▶ _Your instructions_
Check each line of the entries for "dimensions" and report the ones that have it.

▶ _Saved data entries_
BEGIN

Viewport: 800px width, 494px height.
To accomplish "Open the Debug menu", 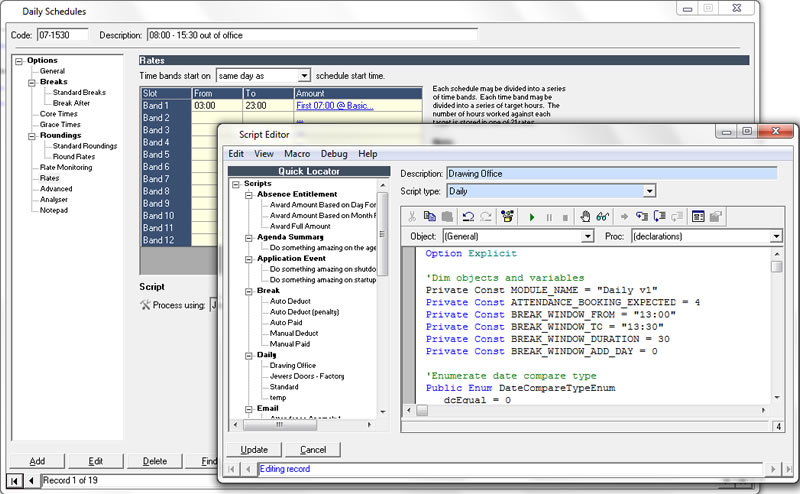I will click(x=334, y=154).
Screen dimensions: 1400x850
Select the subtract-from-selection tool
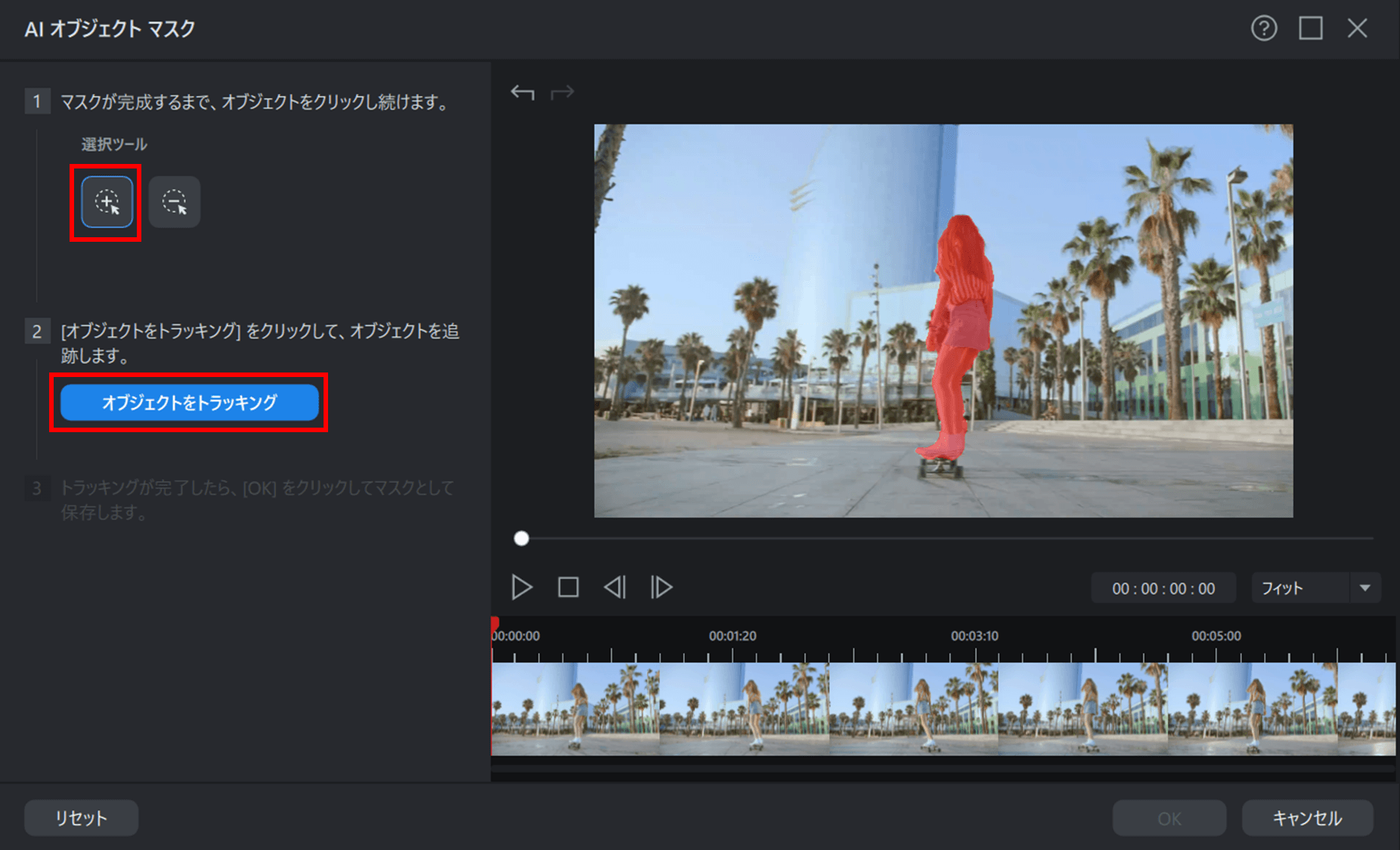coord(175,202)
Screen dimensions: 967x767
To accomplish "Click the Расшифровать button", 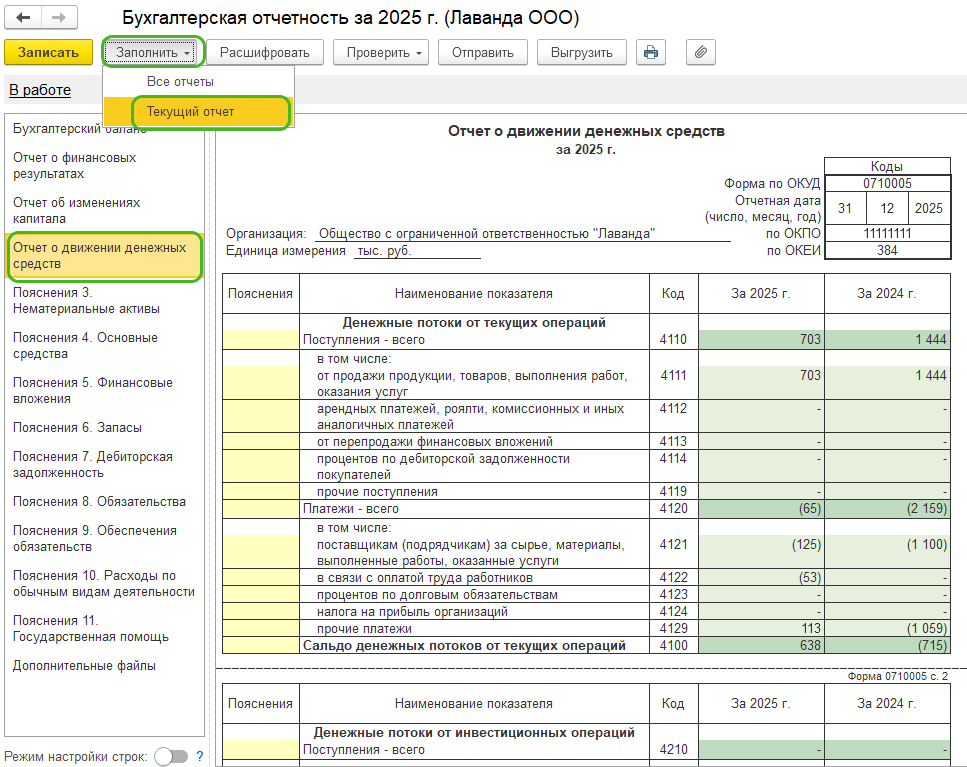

END

▶ _Answer space_
Screen dimensions: 1400x850
Screen dimensions: 967x767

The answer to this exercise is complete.